Buah Pare: Manfaat, Kandungan Gizi, dan Cara Mengolahnya
Ragam, Siberbengkulu.co -- Buah pare, yang sering disebut juga dengan nama Momordica charantia, adalah tanaman merambat yang berasal dari keluarga Cucurbitaceae, yang juga mencakup mentimun, melon, dan labu. Pare dikenal dengan rasa pahitnya yang khas, namun memiliki banyak manfaat kesehatan. Berikut ini adalah informasi lengkap tentang buah pare:
1. Manfaat Kesehatan Buah Pare
Buah pare sudah dikenal sejak lama dalam dunia pengobatan tradisional, terutama di Asia dan Afrika.
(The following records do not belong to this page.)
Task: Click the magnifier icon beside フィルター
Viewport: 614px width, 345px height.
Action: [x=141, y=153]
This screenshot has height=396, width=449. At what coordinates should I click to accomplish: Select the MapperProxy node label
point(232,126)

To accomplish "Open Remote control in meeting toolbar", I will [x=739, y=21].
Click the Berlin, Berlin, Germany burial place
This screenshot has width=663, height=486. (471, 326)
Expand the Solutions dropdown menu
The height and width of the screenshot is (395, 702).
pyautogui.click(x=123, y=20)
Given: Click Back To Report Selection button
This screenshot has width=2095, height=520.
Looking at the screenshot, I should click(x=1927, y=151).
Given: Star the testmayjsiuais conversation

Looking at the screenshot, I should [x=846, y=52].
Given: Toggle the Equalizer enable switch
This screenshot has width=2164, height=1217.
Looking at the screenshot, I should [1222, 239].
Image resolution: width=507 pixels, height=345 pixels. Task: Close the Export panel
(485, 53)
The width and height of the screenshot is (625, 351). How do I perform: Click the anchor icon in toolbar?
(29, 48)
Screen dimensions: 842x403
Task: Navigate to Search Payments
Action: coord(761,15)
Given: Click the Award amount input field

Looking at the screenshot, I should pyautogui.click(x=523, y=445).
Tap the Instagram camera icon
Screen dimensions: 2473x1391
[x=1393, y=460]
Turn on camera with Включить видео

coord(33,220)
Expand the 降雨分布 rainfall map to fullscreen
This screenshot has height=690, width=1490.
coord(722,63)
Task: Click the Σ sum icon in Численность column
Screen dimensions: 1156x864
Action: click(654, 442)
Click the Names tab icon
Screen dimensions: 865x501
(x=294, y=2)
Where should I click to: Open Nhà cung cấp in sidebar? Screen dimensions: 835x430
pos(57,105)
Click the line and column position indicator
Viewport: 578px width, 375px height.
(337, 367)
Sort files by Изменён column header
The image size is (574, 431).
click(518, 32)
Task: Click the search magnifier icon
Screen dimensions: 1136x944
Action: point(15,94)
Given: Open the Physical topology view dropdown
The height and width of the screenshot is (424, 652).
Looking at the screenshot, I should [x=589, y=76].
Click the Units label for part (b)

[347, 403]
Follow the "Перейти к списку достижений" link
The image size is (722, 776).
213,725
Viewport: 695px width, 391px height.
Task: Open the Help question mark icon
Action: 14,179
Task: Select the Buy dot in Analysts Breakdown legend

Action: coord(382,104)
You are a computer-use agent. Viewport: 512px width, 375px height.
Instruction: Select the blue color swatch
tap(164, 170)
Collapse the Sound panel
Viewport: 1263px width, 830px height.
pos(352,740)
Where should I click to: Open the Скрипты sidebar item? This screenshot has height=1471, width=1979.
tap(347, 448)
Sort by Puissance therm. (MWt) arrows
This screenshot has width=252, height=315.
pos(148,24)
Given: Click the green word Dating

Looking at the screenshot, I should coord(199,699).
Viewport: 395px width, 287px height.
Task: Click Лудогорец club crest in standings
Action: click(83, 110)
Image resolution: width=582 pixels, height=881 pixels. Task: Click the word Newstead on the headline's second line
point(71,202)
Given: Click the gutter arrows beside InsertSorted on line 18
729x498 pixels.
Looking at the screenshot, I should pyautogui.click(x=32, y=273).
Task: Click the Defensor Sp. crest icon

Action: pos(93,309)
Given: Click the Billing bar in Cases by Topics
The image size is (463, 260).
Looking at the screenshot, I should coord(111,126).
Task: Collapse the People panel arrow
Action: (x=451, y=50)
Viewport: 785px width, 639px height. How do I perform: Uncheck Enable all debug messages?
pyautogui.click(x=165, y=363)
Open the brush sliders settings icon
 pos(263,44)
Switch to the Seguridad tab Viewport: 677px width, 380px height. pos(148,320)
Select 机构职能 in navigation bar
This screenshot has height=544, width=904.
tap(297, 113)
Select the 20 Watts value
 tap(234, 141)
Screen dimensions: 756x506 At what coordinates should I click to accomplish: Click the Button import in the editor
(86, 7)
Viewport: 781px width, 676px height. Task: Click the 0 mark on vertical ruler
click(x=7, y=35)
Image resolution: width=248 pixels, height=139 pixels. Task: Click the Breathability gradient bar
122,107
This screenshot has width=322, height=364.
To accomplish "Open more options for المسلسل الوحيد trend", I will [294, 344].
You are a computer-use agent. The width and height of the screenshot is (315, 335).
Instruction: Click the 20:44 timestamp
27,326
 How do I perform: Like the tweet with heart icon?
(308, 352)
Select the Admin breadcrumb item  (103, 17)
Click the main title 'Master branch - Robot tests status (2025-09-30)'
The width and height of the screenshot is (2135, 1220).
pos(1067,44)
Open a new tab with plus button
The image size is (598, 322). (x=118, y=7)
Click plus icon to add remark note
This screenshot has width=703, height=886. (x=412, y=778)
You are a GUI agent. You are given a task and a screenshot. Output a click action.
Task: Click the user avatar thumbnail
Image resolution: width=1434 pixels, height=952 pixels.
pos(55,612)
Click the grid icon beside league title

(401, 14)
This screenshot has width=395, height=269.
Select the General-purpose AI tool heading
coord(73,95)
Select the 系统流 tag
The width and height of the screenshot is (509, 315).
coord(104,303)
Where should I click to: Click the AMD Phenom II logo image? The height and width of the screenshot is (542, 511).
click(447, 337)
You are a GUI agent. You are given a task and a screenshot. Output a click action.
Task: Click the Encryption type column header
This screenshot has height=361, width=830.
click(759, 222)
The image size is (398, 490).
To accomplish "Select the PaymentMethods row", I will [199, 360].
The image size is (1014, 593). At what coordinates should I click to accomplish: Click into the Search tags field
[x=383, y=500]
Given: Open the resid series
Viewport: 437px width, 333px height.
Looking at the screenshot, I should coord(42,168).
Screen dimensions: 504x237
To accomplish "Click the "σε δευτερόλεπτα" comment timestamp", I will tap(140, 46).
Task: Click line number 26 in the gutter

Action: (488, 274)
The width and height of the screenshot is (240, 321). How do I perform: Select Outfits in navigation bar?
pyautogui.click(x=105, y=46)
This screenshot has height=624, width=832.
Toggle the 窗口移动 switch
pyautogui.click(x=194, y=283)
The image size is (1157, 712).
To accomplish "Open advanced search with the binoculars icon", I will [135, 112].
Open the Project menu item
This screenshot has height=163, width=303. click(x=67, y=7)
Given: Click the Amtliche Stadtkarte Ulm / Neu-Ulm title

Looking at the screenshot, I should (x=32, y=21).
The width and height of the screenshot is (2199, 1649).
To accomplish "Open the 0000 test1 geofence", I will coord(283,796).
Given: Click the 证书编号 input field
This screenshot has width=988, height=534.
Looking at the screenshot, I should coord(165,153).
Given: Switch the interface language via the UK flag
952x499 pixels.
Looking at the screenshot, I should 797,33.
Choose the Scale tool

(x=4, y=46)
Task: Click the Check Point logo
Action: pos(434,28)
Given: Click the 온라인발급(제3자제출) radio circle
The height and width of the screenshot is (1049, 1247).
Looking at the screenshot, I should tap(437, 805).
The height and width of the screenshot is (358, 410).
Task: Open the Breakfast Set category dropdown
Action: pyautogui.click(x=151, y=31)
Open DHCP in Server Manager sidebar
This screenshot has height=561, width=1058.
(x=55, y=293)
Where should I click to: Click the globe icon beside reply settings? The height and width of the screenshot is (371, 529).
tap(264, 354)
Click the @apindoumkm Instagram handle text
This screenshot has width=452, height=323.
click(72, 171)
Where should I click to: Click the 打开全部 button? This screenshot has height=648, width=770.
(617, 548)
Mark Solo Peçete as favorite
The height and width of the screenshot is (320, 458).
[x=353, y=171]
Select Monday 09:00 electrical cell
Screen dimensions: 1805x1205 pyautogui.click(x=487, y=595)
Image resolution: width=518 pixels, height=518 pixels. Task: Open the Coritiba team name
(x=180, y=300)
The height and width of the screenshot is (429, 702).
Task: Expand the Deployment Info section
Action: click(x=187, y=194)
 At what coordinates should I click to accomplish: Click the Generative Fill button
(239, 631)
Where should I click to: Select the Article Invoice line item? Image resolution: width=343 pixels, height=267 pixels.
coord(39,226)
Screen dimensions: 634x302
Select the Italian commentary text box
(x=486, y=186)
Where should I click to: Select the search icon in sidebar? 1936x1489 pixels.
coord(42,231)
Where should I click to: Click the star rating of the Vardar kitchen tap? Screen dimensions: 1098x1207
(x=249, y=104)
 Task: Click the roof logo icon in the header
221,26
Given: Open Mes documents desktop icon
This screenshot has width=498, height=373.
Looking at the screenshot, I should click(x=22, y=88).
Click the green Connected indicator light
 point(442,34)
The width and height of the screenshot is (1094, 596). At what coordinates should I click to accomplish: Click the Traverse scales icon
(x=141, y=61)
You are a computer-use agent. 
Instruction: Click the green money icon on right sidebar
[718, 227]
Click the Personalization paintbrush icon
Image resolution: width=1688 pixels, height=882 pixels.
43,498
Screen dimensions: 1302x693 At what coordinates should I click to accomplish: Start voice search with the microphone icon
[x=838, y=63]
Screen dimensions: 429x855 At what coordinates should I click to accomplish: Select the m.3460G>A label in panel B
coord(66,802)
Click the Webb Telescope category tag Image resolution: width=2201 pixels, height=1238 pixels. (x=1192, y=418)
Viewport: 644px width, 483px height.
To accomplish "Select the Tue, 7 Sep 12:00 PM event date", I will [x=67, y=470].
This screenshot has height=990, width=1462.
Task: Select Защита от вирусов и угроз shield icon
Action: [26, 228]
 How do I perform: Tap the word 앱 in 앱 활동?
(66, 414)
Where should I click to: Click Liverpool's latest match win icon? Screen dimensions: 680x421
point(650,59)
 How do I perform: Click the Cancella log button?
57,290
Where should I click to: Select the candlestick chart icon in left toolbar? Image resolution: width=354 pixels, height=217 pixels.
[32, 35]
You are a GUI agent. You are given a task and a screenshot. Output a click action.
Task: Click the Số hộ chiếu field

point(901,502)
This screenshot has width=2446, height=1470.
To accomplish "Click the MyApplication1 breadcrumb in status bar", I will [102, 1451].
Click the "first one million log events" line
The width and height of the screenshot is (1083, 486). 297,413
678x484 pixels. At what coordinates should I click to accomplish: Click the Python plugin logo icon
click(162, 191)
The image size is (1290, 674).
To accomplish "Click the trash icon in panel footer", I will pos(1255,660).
Beberapa manfaat pare yang terkenal adalah:
- Menurunkan kadar gula darah: Pare mengandung senyawa yang dapat membantu menurunkan kadar gula darah, sehingga sering digunakan sebagai obat alami bagi penderita diabetes.
- Meningkatkan sistem pencernaan: Kandungan serat dalam pare dapat membantu memperlancar pencernaan dan mengatasi sembelit.
- Meningkatkan kesehatan kulit: Buah pare memiliki sifat antiinflamasi dan antioksidan yang dapat membantu mengatasi jerawat dan masalah kulit lainnya.
- Menjaga kesehatan jantung: Kandungan kalium dalam pare berfungsi untuk menjaga tekanan darah tetap stabil, serta dapat membantu mengurangi risiko penyakit jantung.
- Meningkatkan daya tahan tubuh: Pare mengandung vitamin C yang tinggi, yang berperan sebagai antioksidan untuk melawan radikal bebas dan meningkatkan kekebalan tubuh.
2. Kandungan Gizi Buah Pare
Buah pare memiliki berbagai kandungan gizi yang sangat bermanfaat bagi tubuh. Beberapa di antaranya adalah:
- Vitamin C: Meningkatkan sistem kekebalan tubuh dan melawan infeksi.
- Vitamin A: Mendukung kesehatan mata dan kulit.
- Mineral: Seperti kalium, magnesium, dan zat besi yang mendukung berbagai fungsi tubuh.
- Serat: Membantu memperlancar pencernaan dan mengatur kadar kolesterol.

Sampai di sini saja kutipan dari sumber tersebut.